The ICSA survey and techniques for protecting companies

By | May 6, 2005

Every year, ICSA publishes the results of a survey about the prevalence of viruses in companies. This survey always tends to throw up the odd surprise, and this year has been no exception. The companies asked about their experiences with viruses have painted a picture of the world of malware as well as of their own weaknesses.

One thing in particular caught my eye: the answers to the question about which systems companies have installed to protect their networks. Companies responded overwhelmingly that they have anti-malware protection installed in their email gateways. No surprise there, as once again according to the results of the survey 92 percent of viruses responsible for some kind of infection entered via email (how things have changed since the 9 percent recorded in 1996!).

But taking a closer look, there is a great contradiction here. If 97 percent of companies have their email gateways protected, why are viruses causing problems? Is the protection installed deficient? Or is it the system administrators who don´t know how to handle the protection?

The answer is neither one thing nor the other. The problem lies elsewhere, as while almost all companies have their email gateways protected, the situation is not the same with other systems.

Very often, users have email accounts unrelated to the company. As long as these accounts are accessed through POP3 e-mail clients, it is still possible for the antivirus in the email gateway to detect any viruses. However, in many cases, webmail systems are being used, rendering the POP3 antivirus ineffective. In fact, this traffic is not even usually routed to the email servers.

In this case, the task is the responsibility of the proxy server and firewall protection. A third of companies surveyed had no protection in their proxies, and worse still, half of the companies had unprotected firewalls. Here is the key, email viruses are those that have caused most infections (Netsky, Sober, Mymail, Sobig, etc.) and Internet gateways are the worst protected point of the network.

We can clarify things further by adding another problem: the SQLSlammer worm was one of the leading examples of malware. This malicious code caused a huge impact in 2003 (and evidently, in 2004 as well, judging by the results of the survey), and the way it operates is quite different from other malware. Instead of spreading itself by using a file, such as a classic worm or Trojan, SQLSlammer is actually a malicious instruction directed at vulnerable Microsoft SQL Servers. Therefore, the protection installed is of no use, trusting exclusively in protection for workstations or email gateways is simply not adequate.

What protection should be installed?

Protection against malicious code clearly needs to be installed at those points through which viruses enter, but without forgetting that each protection system must fulfil certain specifications for each different type of virus targeting this platform. Take for example the case of SQLSlammer. This is a malicious code that acts against Microsoft SQL Server and for this reason one might think of protecting the server or servers in which this service is provided. However, these servers are only carrying out the role of file servers. Antivirus solutions installed there will monitor data traffic to the disks, without taking into account other types of traffic and so will not protect against SQLSlammer.

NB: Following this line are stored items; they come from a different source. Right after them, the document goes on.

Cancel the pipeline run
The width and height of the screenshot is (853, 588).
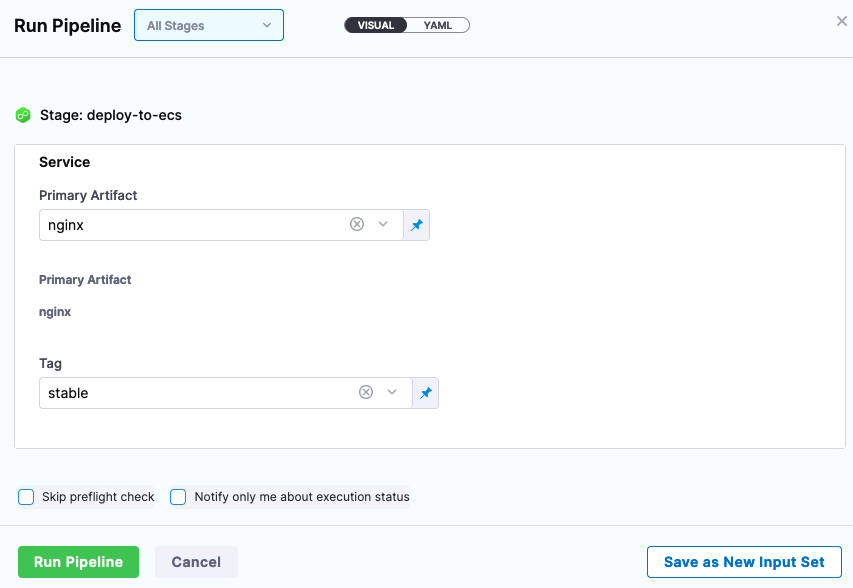(196, 562)
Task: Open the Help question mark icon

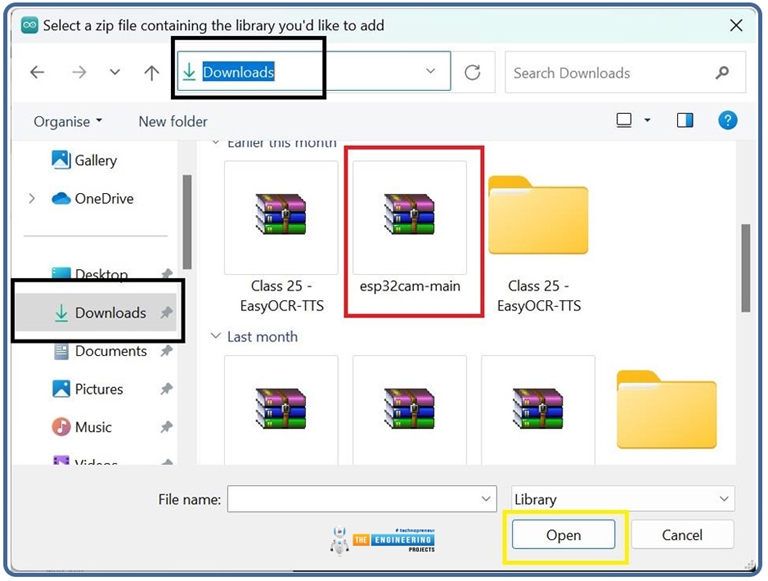Action: coord(728,120)
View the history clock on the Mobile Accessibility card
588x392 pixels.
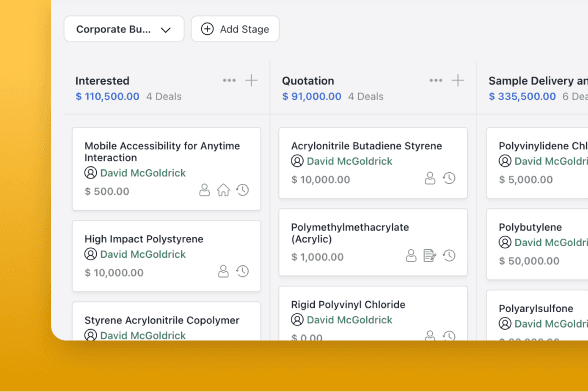(243, 190)
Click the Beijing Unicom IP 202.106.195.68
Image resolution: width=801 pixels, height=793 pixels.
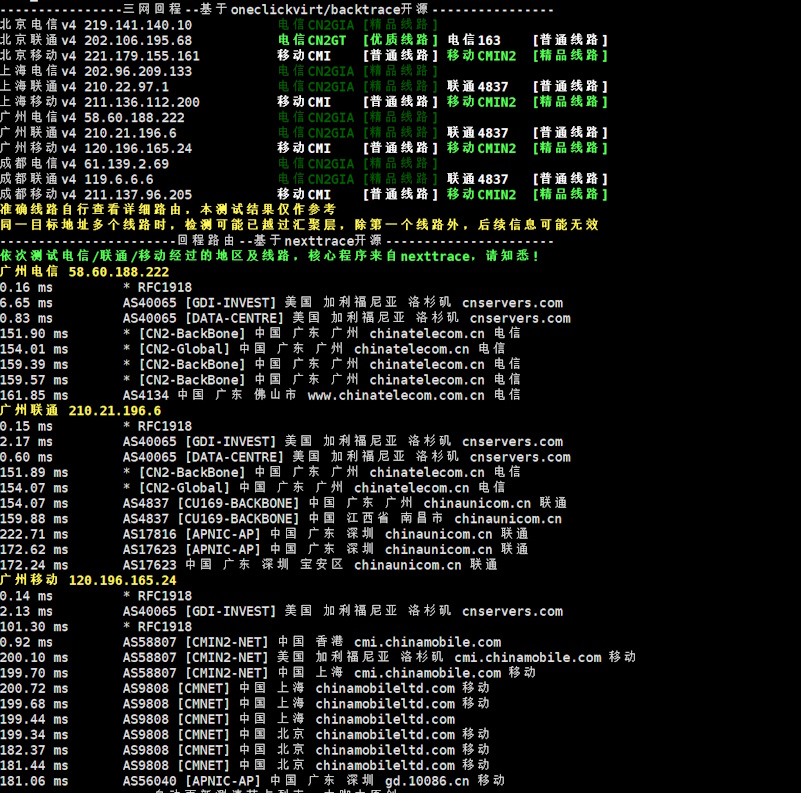tap(138, 40)
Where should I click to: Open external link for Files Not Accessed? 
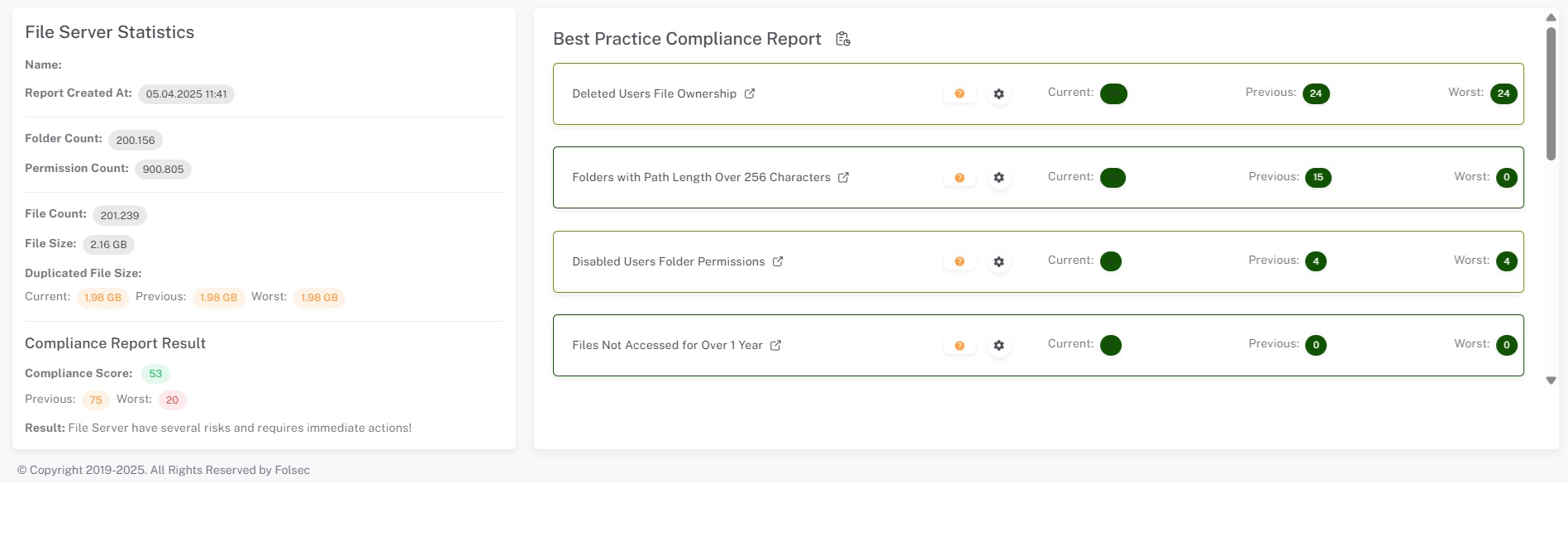pos(775,345)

The same reasoning could be applied for example to a Sendmail gateway. If you want to protect the email service, there are antivirus solutions available to scan messages passing through the server, but if Samba is also installed on the server, an additional protection system will be needed.

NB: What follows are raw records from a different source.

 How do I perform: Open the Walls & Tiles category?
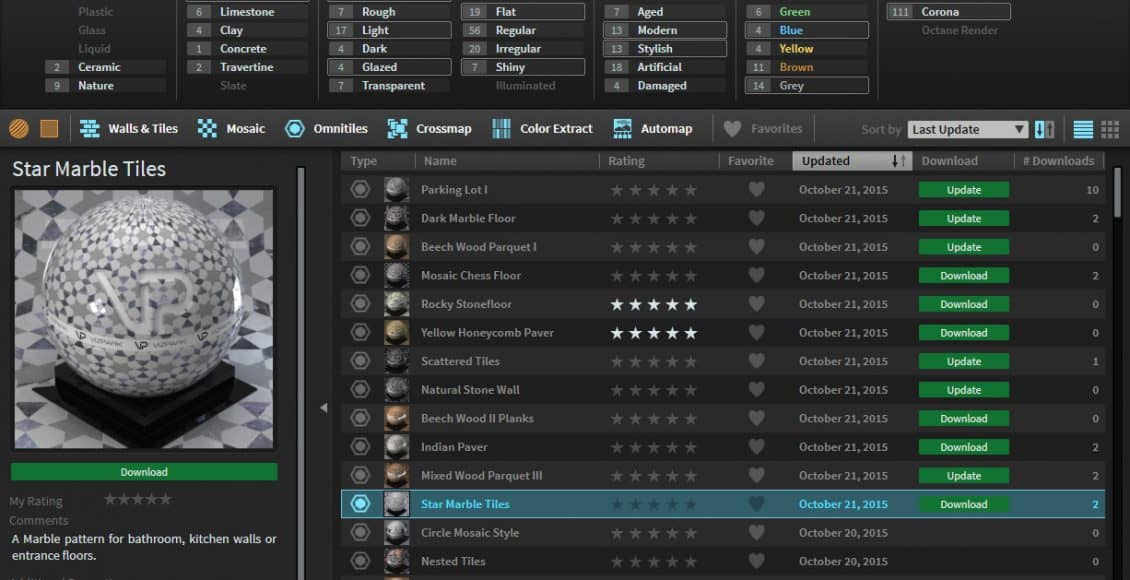click(x=130, y=129)
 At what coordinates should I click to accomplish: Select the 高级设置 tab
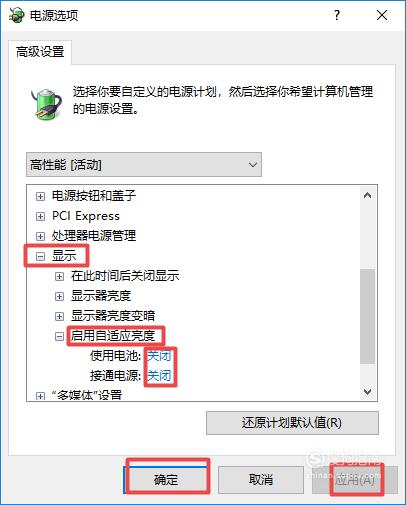click(x=40, y=52)
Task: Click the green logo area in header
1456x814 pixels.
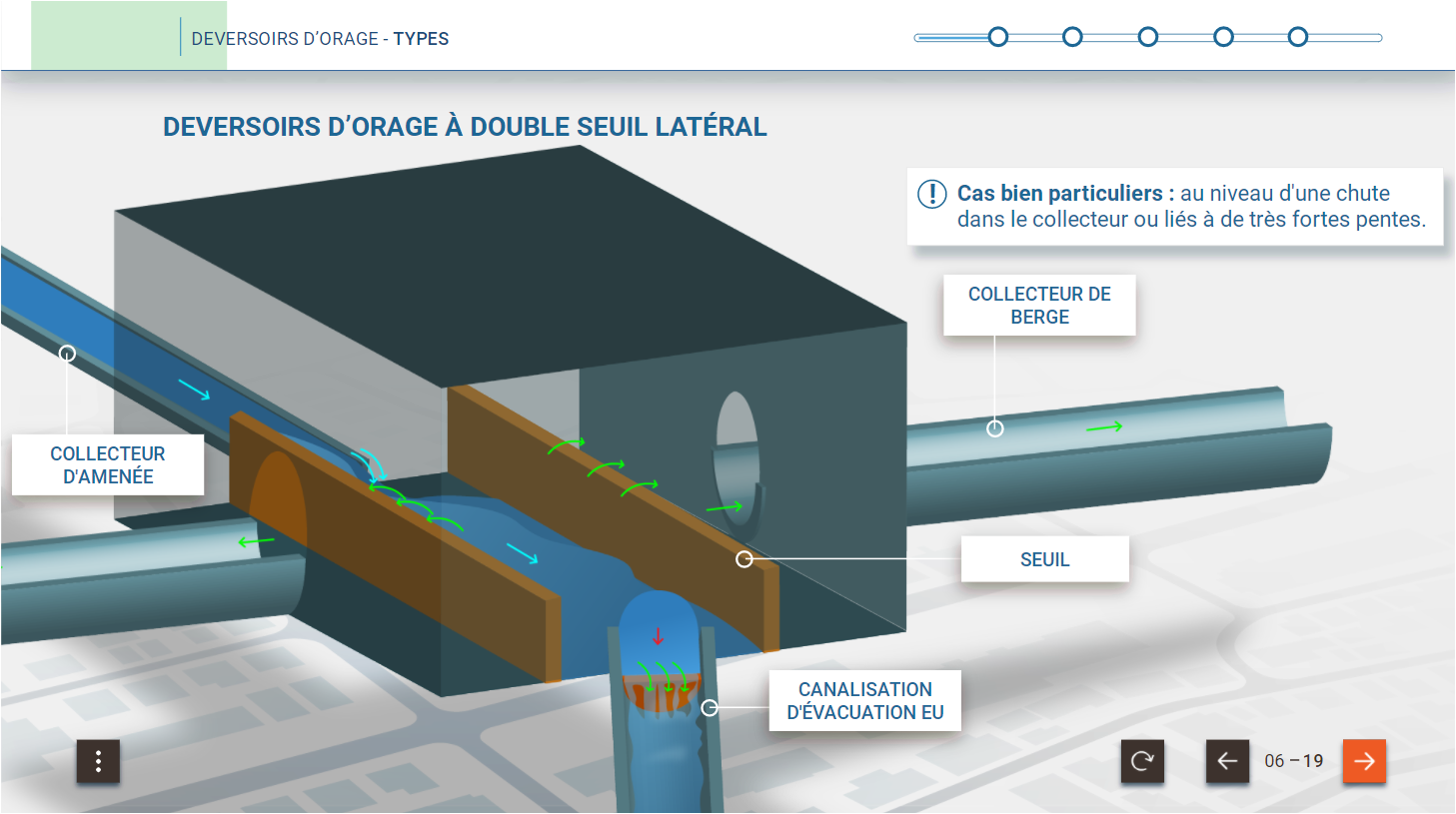Action: click(x=128, y=36)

All this could lead one to think that a single antivirus installed in the malicious code entry point could be sufficient. This theory is no more than an extrapolation of the protection policies that used to be applied some time ago, when simply scanning floppy disks was enough to keep out of the reach of viruses. Today, it is not only necessary to protect the entry point, but also all data traffic and storage systems.

A corporate protection strategy must include protection of all possible points, in order to avoid unexpected malicious code slipping past non-specific protection in the system: from workstations to e-mail gateways, from internal servers to the firewall, and including the company´s Internet connection point.

And where should the protection be?

Take a look at any ranking of malicious code and you will see that in recent months there has been a dramatic change in the type of malware that are now a concern to administrators. Since 1999, when the Melissa worm appeared, the advance of this type of malware has been, leaving the classic concept of a virus way behind. It is no longer profitable for a malicious programmer to create viruses, as other malicious code offer more direct financial benefits such as a bots or spyware.

The concept of protection against malicious code therefore has to move away from simply scanning files downloaded onto a computer and encompass the thorough scanning of TCP/IP transmissions, at a point in the network (where the corporate connection is made) and intelligent scanning of applications running in each workstation.

By understanding antivirus protection as a whole and not just as the sum of all the individual protections, it will be possible to obtain security which until has eluded many companies. Maybe in the future surveys on the prevalence of viruses will be based exclusively on malicious code rejected by the protection, not by the infections caused.